Persoalan Kewenangan Penyelenggaraan Prodi S-1 di Akpol
    Selalu saja upaya untuk melakukan rekonstruksi program pendidikan di Akpol dari semula progam Diploma III menjadi Strata 1, terhambat hanya karena penamaan lembaga Akpol. Secara singkatan memang Akpol merupakan kependekan dari Akademi Kepolisian. Sebagian besar kelompok akademisi pasti akan menganggap bahwa lembaga pendidikan tinggi berbentuk Akademi hanya bisa menyelenggarakan program pendidikan maksimal setara Diploma III, tidak bisa menyelenggrakanan pendidikan setara strata 1.
    Pendidikan tersebut diperkuat dengan UU No. 20 Tahun 2003 tentang Sistem pendidikan Nasional dan Keputusan Menteri Pendidikan Nasional Republik Indonesia Nomor 178/U/2001 Tentang Gelar dan Lulusan perguruan Tinggi. Secara eksplisit kedua dasar hukum tersebut memang secra jelas mengatur bahwa lembaga pendidikan tinggi yang berbentuk Akademi hanya bisa menyelenggarakan program studi maksimal setara Diploma III dan memberikan gelar profesional bukan gelar akademik.
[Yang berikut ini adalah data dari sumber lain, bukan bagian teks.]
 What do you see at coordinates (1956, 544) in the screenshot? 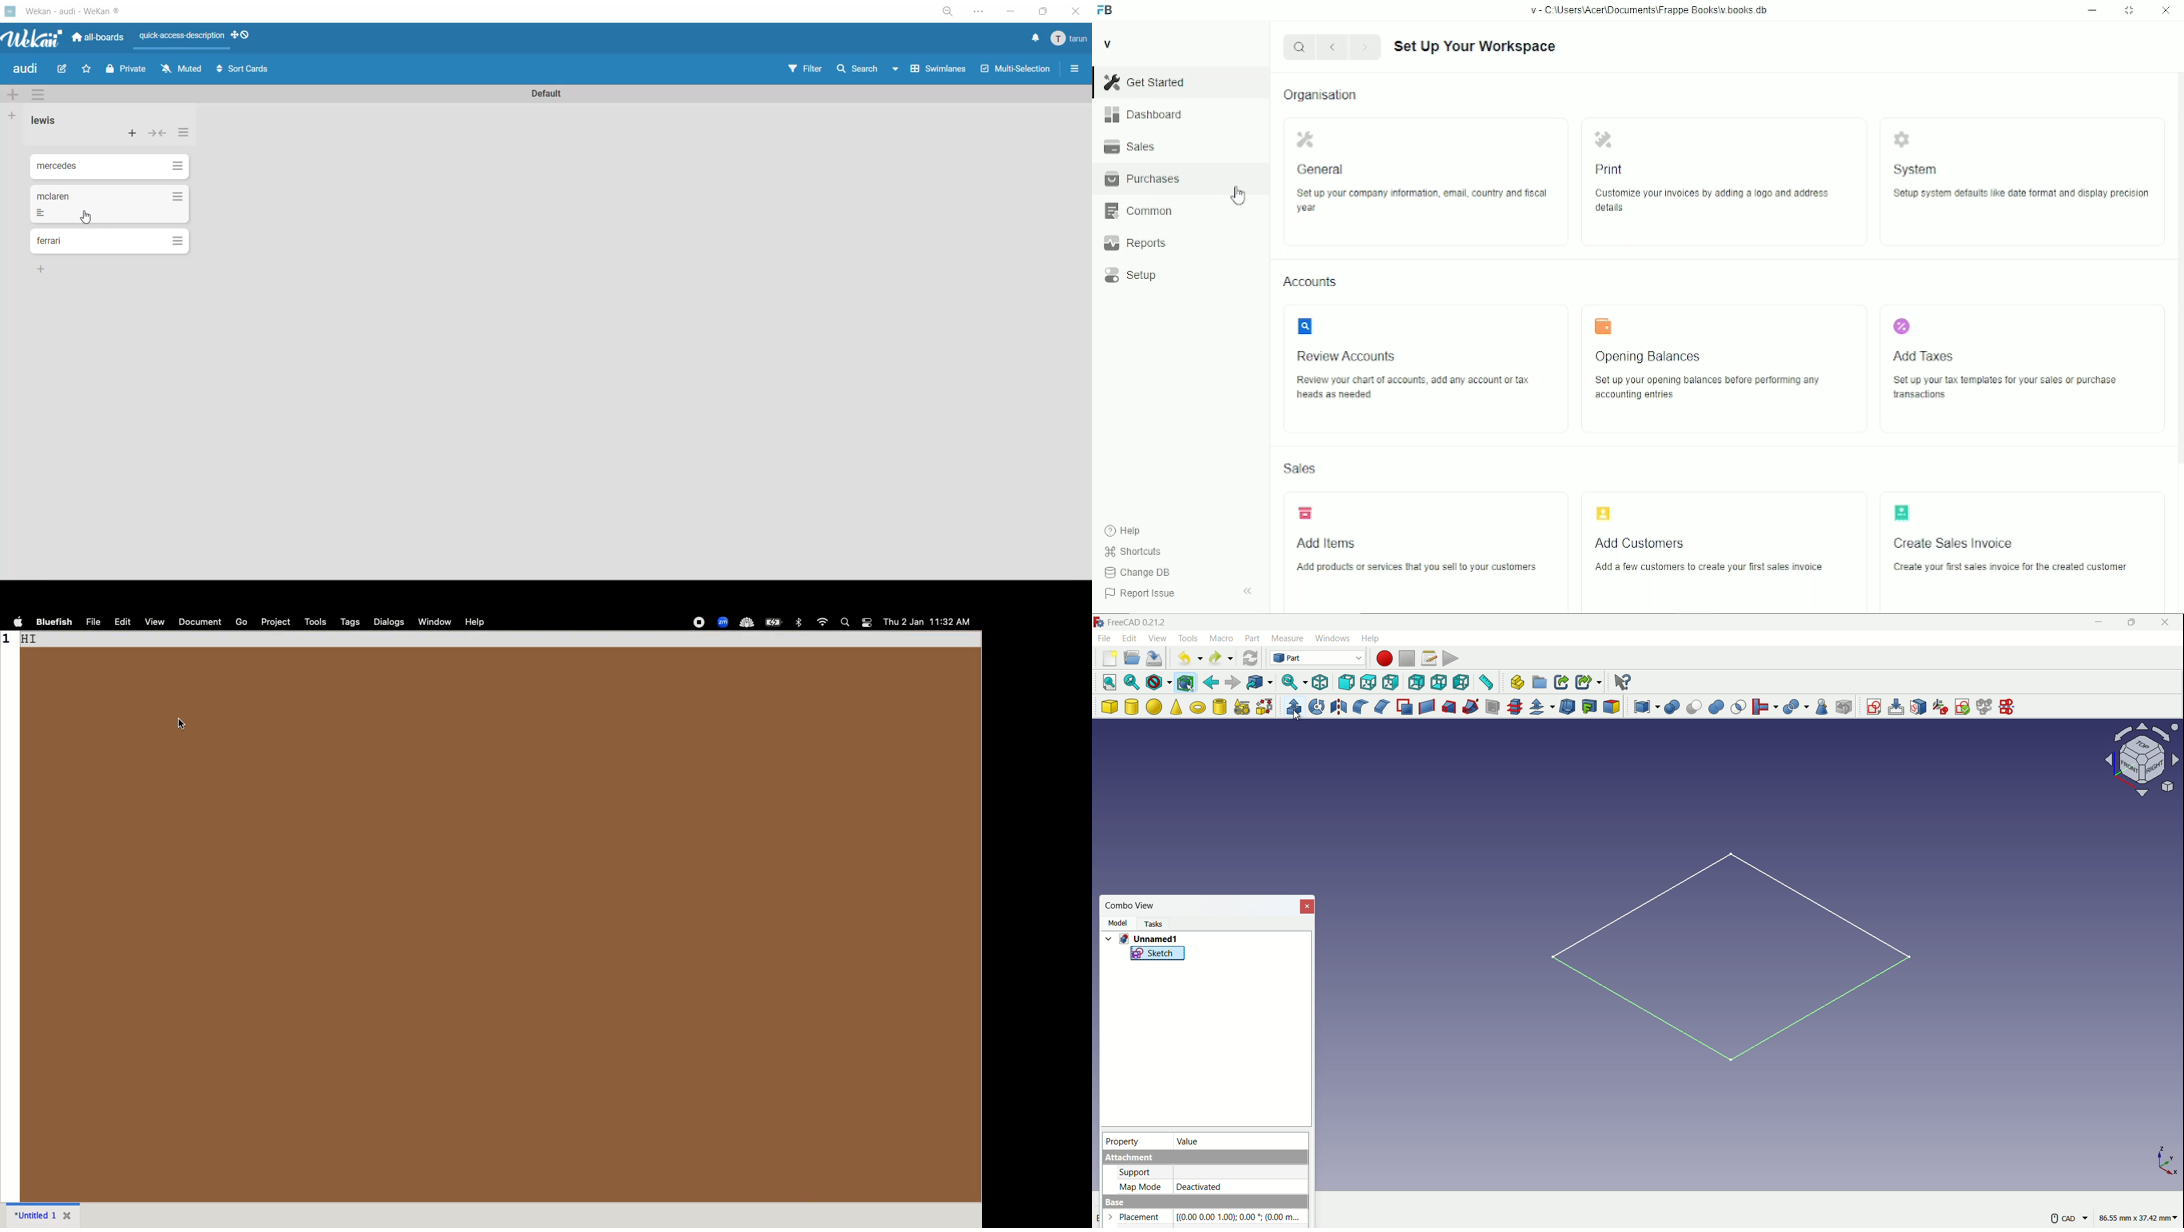
I see `Create Sales Invoice` at bounding box center [1956, 544].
    Tuntutan perubahan mendorong lahirnya PP No. 58 Tahun 2010 tentang perubahan atas PP No. 27 Tahun 1983 tentang pelaksanaan KUHAP, pasal 2a ayat (1a), mensyaratkan bahwa penyidik Polri berpangkat paling rendah inspektur polisi dua dan berpendidikan paling rendah lulusan sarjana strata satu atau setara, Peraturan ini secra teknis menuntut tindak lanjut dengan adanya penyelenggaraan program pendidikan S1 untuk Perwira Pertama di Akademi Kepolisian. Namun permasalahan yang mengemuka adalah berdasarkan peraturan perundangan yang berlaku dan peraturan pelaksanaan di bawahnya, pendidikan tinggi setingkat Akademi tidak memiliki kewenangan menyelenggarakan pendidikan strata 1, sebagaimana diamanatkan UU Sisdiknas, memang Polri dalam hal ini Akpol harus mengikuti “aturan main” tentang pendirian dan penyelenggaraan Perguruan Tinggi. Hanya perguruan tinggi yang berbentuk universtas, sekolah tinggi dan institut saja yang bisa menyelenggarakan program studi setara sarjana dan bisa memberikan gelar akademik berupa kesarjanaan.
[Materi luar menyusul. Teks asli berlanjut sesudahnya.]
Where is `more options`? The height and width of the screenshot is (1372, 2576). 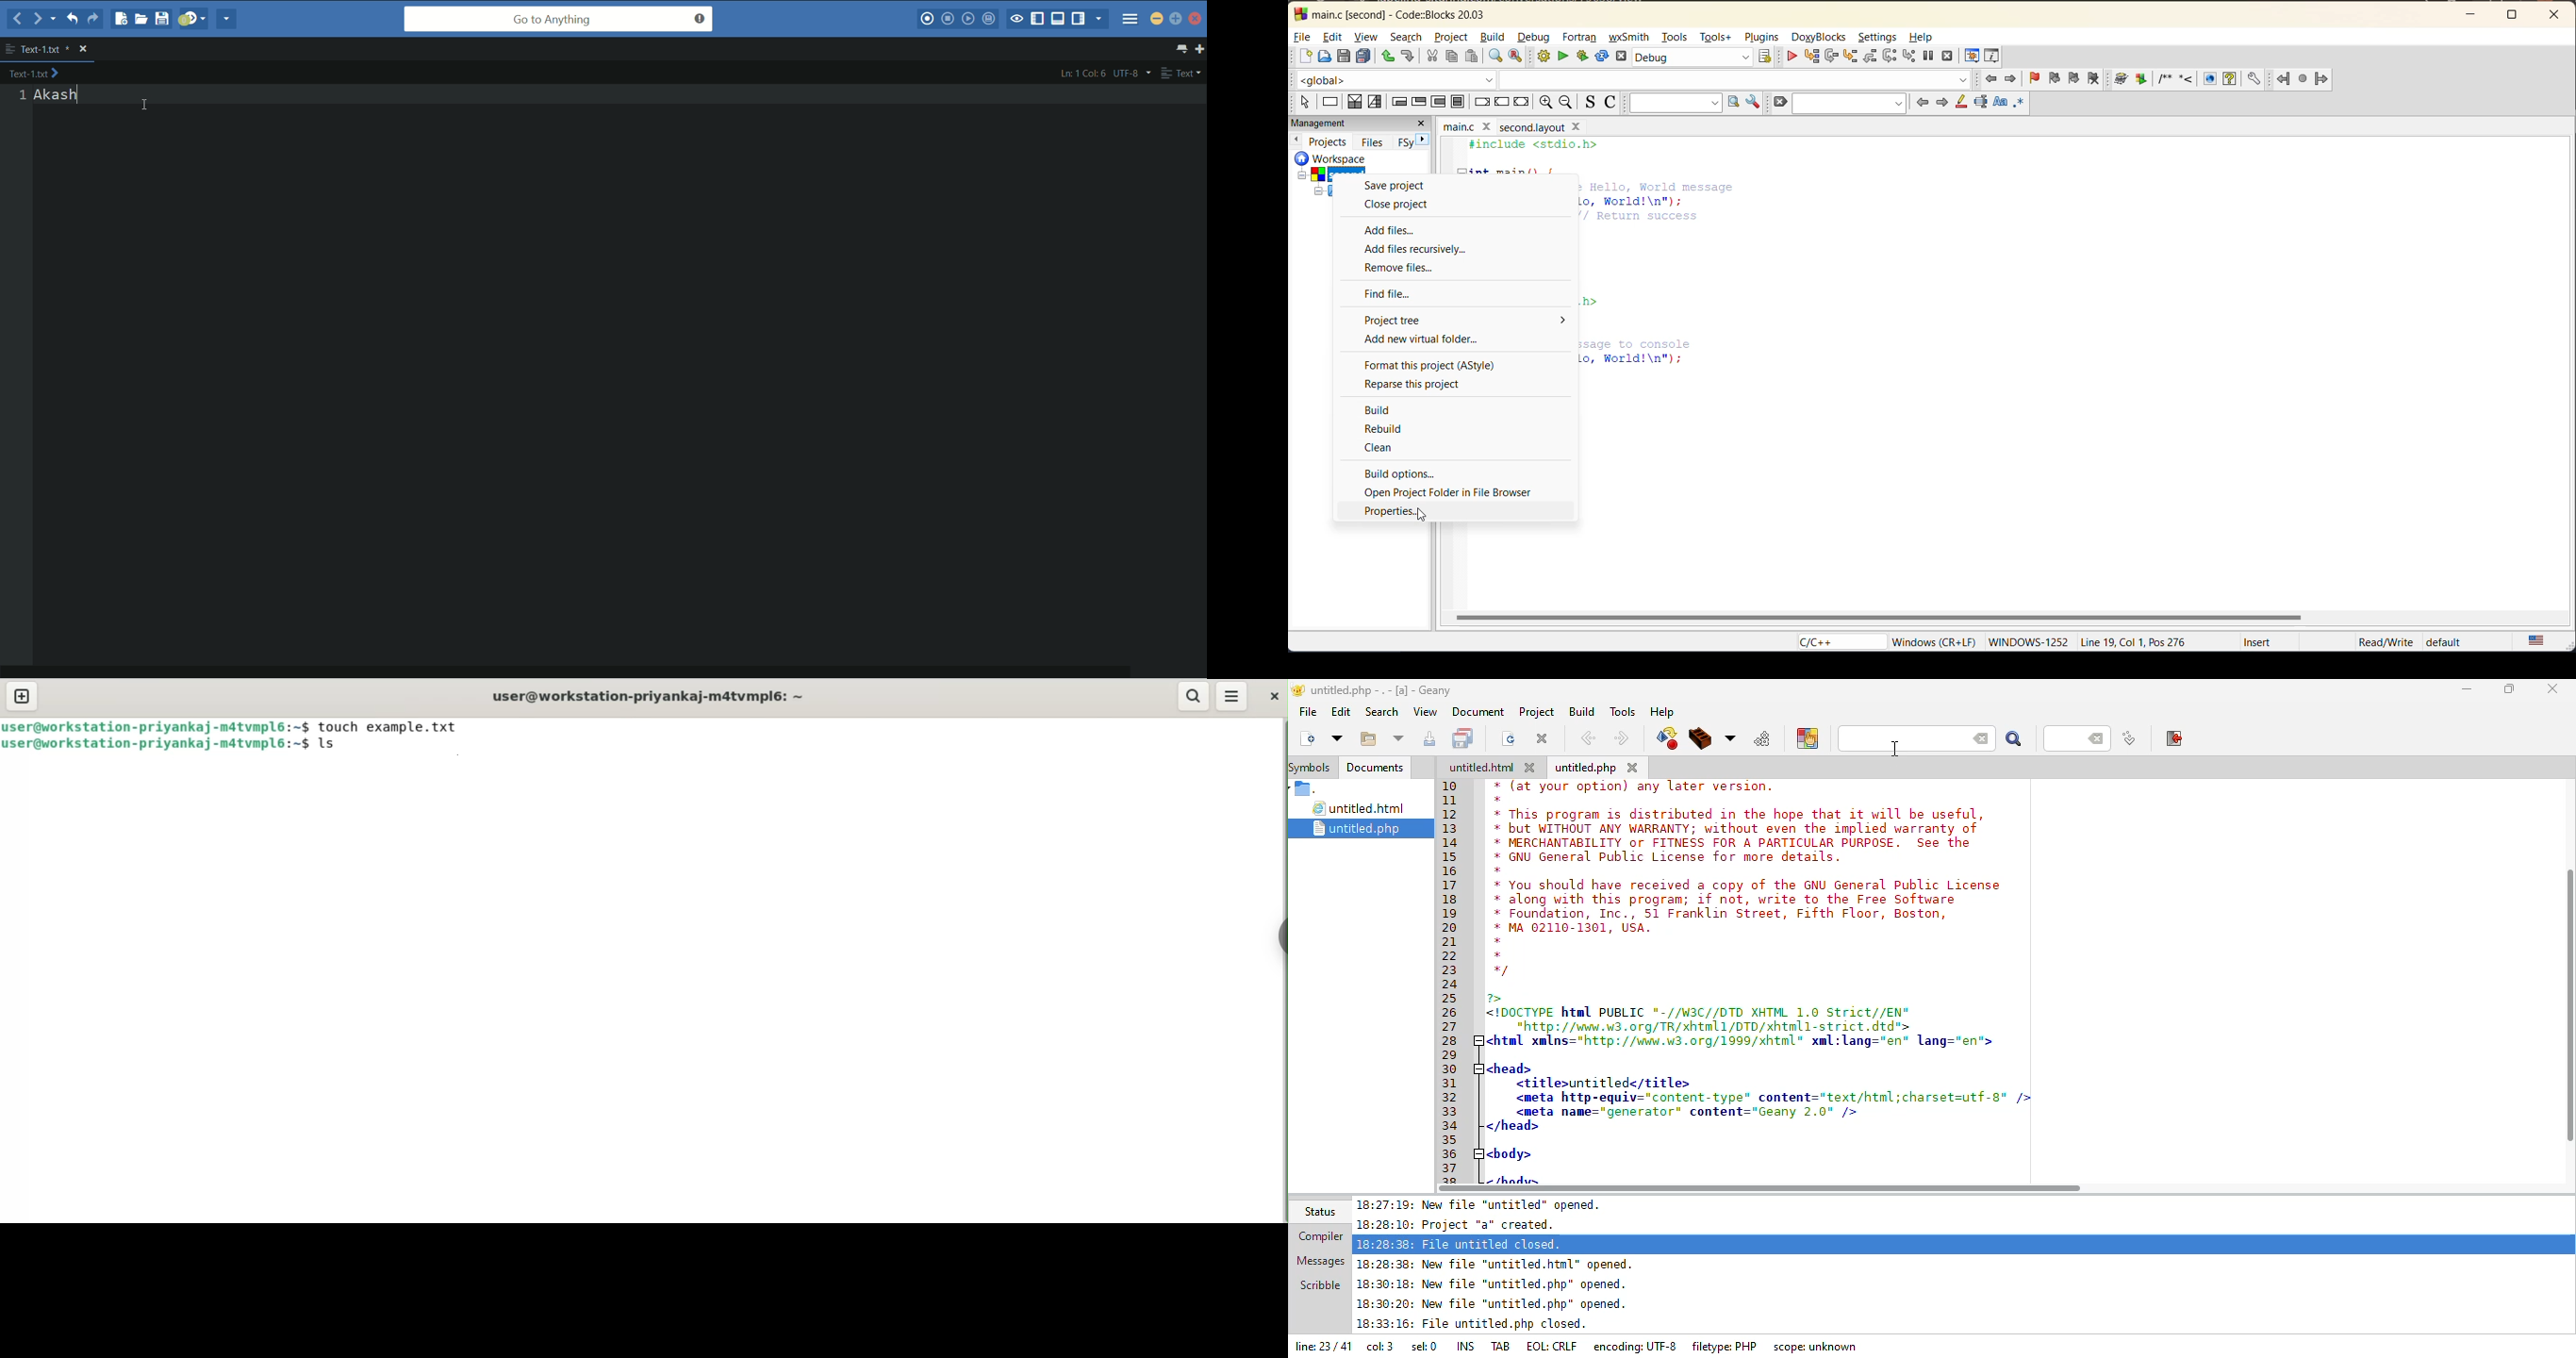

    Sementara itu, selama ini penyelenggaraan program pendidikan pembentukan perwira pertama menjadi doain Akademi Kepolisian. Kewnangan penyelenggaraan prodi S-1 di lingkungan pendidikan Polri hanya dimungkinkan berdasarkan Undang-Undang diselenggrakan oleh STIK – PTIK. Sehingga diputuskan tempat penyelenggaraan program studi S-1 dilaksanakan di Akademi kepolisian dan sebagai penyelenggara serta penanggung jawab program studi S-1 ada dalam kewenangan STIK – PTIK, sehingga merupakan prodi S-1 STIK – PTIK di luar domisili di Kampu Akpol Semarang.
    Perencanaan penyelenggraan program studi S-1 STIK – PTIK di luar domisili di Kampus Akpol Semarang ini telah melalui proses yang panjang, kurang lebih selama 2 tahun dan melibatkan seluruh stakeholder internal Polri dalam memformulasikan konsep dan realisasi penyelenggaraannya, yang dimulai dari brainstorming ide dan gagasan, perumusan, rapat koordinasi, wandiklat dan penyelarasan kurikulum antara Akpol dan STIK.